Data records:
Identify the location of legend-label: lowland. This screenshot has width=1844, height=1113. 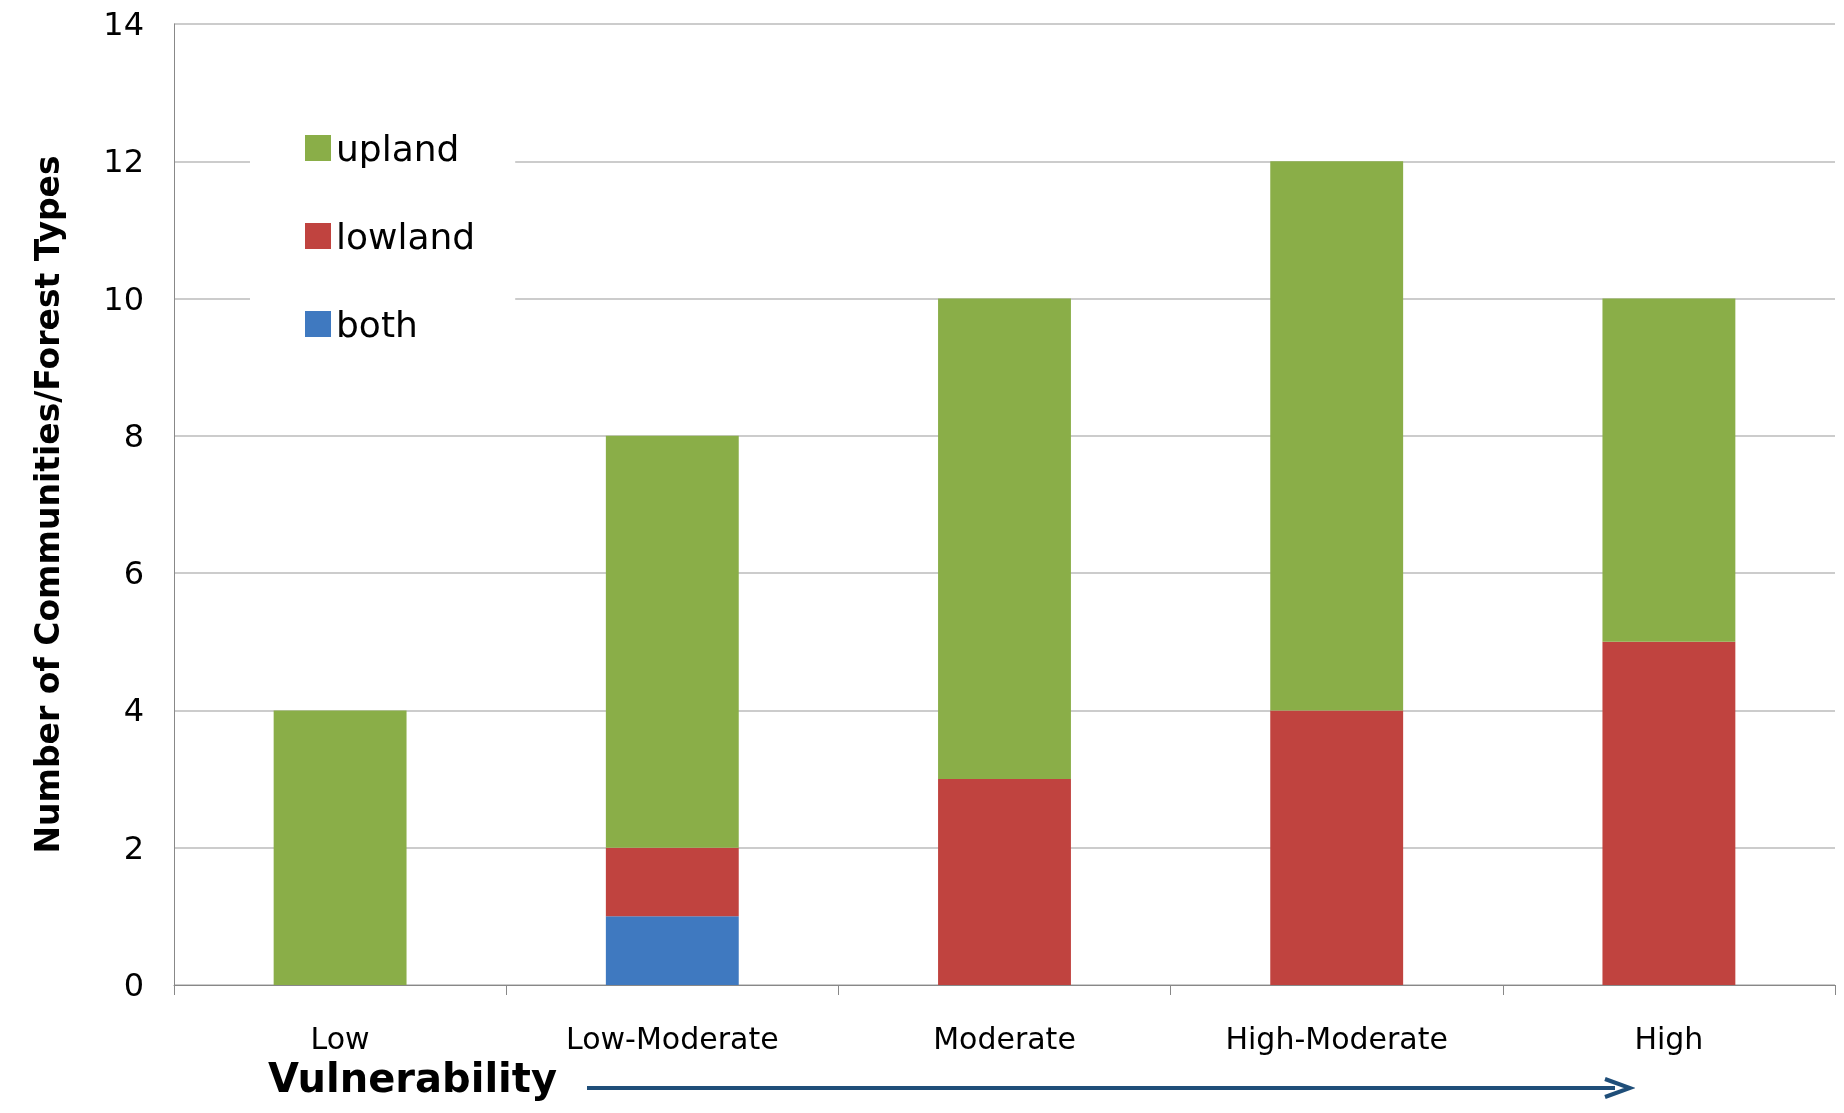
(406, 236).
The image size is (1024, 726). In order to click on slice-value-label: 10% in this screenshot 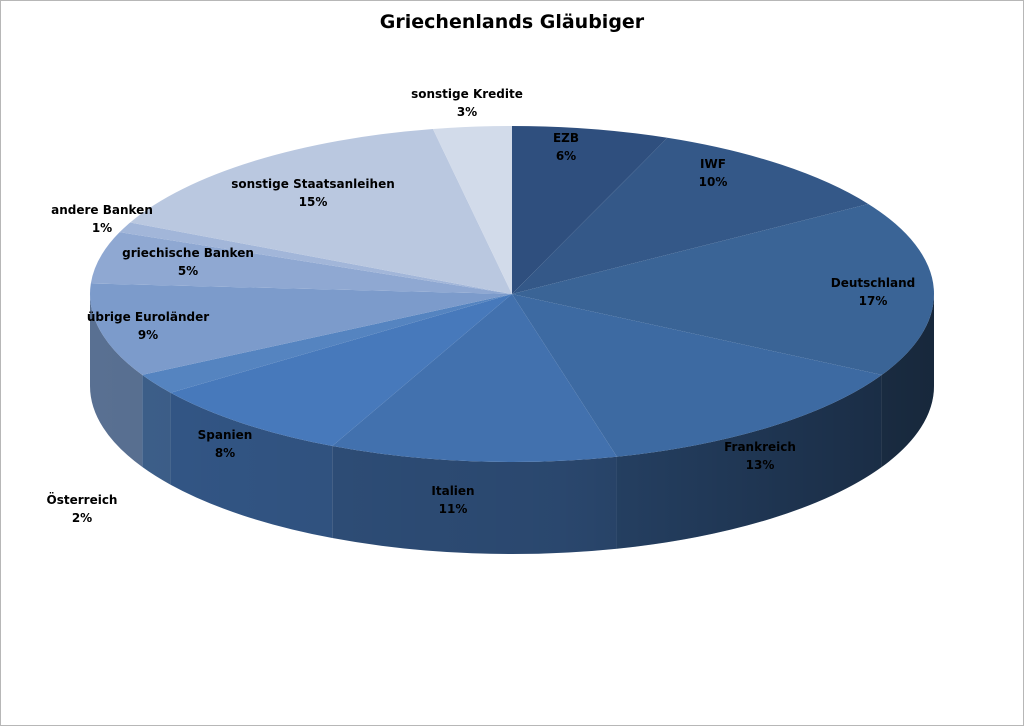, I will do `click(714, 182)`.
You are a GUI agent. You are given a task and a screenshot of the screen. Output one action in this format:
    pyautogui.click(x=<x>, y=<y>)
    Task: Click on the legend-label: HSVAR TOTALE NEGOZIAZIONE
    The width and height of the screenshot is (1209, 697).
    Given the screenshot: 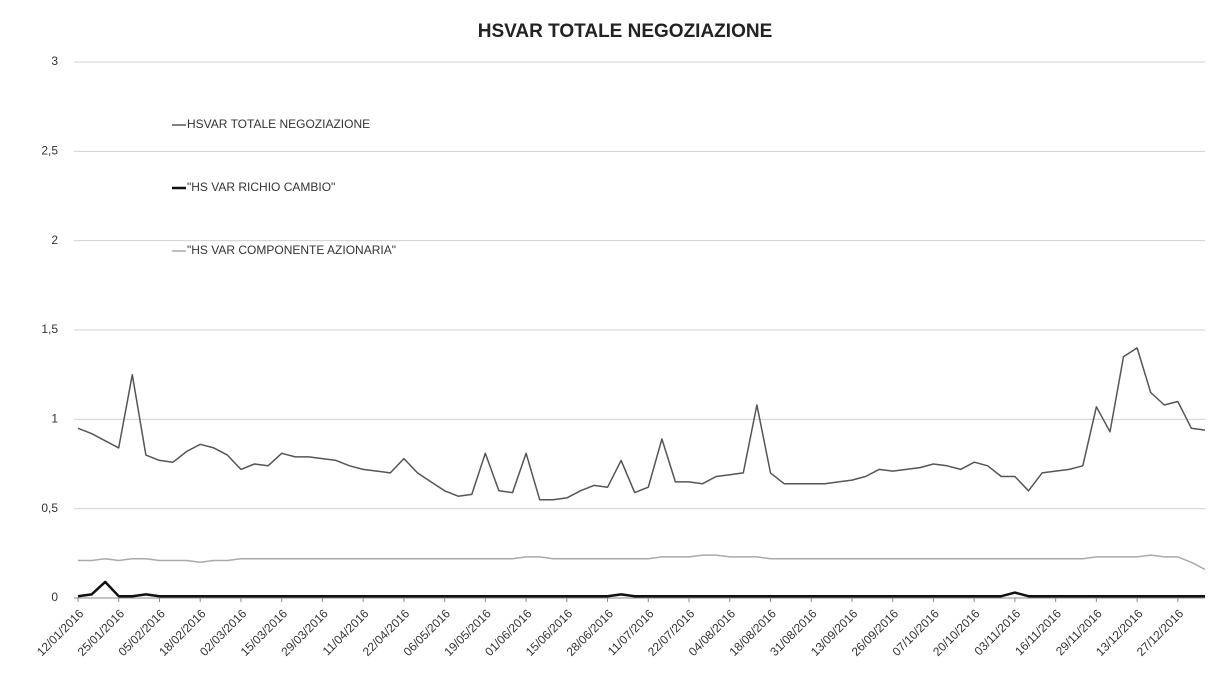 What is the action you would take?
    pyautogui.click(x=278, y=124)
    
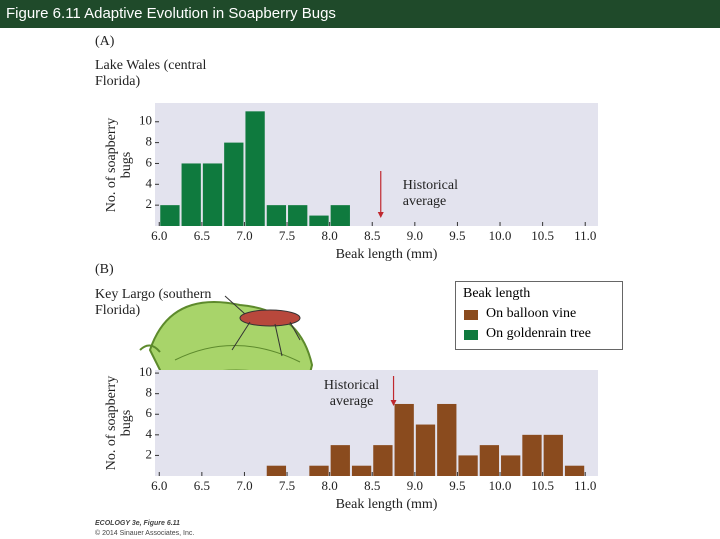 The height and width of the screenshot is (539, 720). What do you see at coordinates (538, 334) in the screenshot?
I see `legend-label: On goldenrain tree` at bounding box center [538, 334].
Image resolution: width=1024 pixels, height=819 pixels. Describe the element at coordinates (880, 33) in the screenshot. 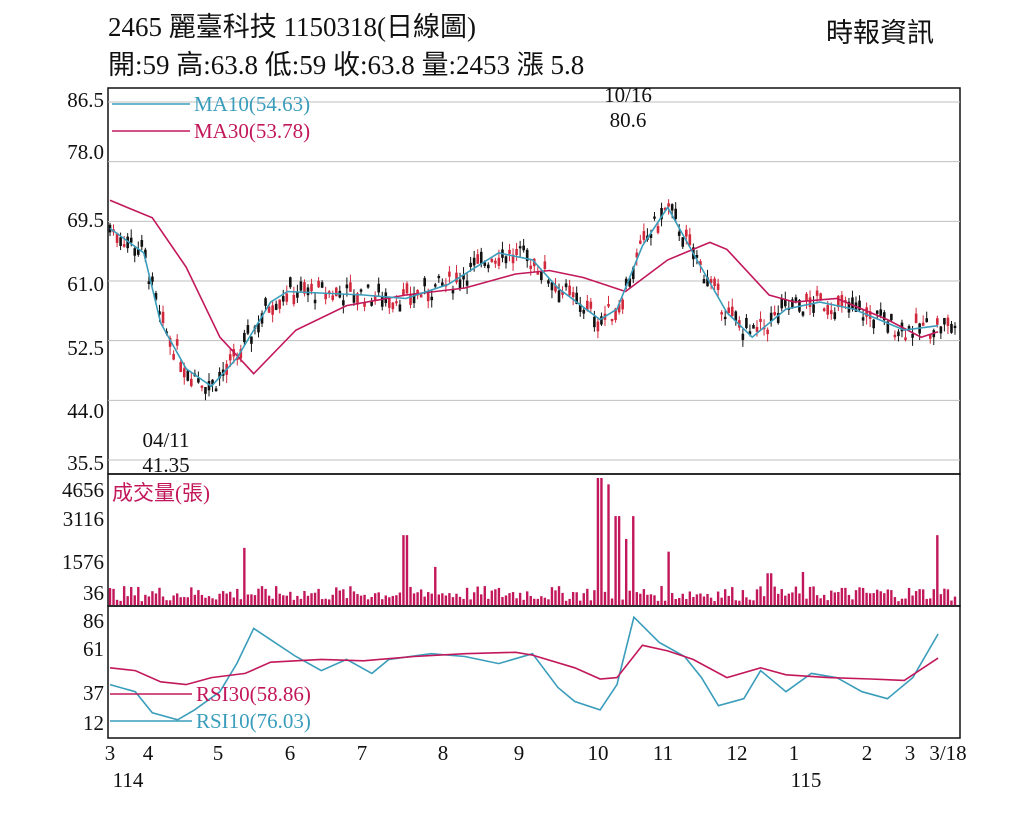

I see `data-source: 時報資訊` at that location.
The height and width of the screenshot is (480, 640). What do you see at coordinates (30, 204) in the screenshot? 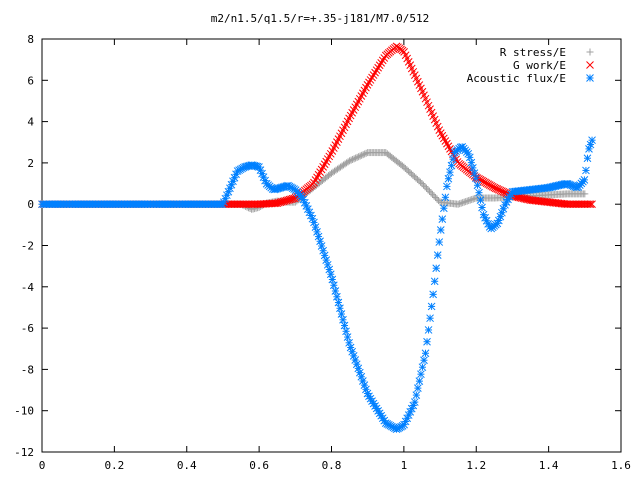
I see `y-tick-label: 0` at bounding box center [30, 204].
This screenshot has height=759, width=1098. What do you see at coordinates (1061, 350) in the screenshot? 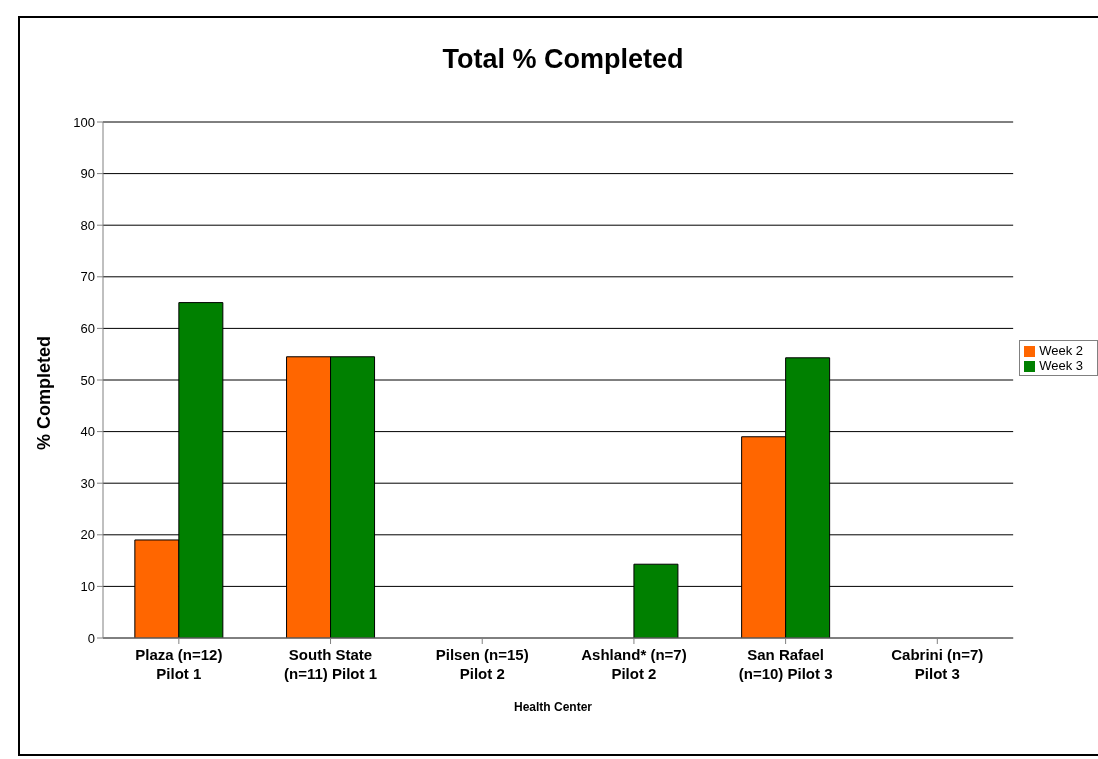
I see `legend-label: Week 2` at bounding box center [1061, 350].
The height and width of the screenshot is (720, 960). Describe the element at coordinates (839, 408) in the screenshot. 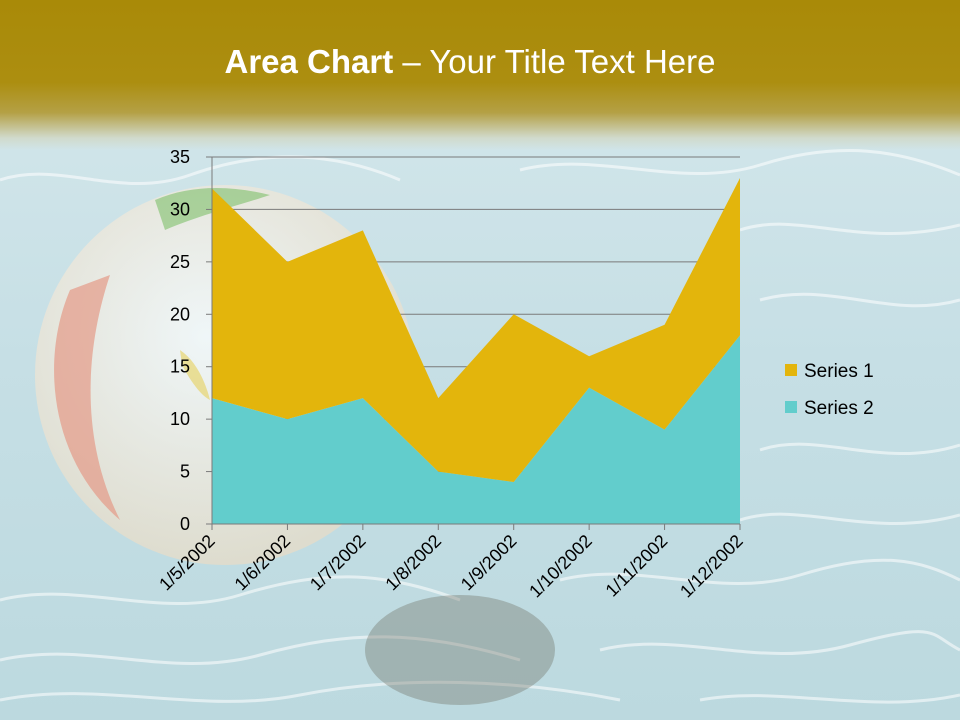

Activity: Could you copy the lines word for word, from the line containing "The height and width of the screenshot is (480, 640)." through the final line, leaving out the pictures?

Reply to the task:
The height and width of the screenshot is (480, 640). What do you see at coordinates (30, 204) in the screenshot? 
I see `y-tick-label: 0` at bounding box center [30, 204].
This screenshot has height=759, width=1098. What do you see at coordinates (1061, 350) in the screenshot? 
I see `legend-label: Week 2` at bounding box center [1061, 350].
The height and width of the screenshot is (720, 960). Describe the element at coordinates (839, 408) in the screenshot. 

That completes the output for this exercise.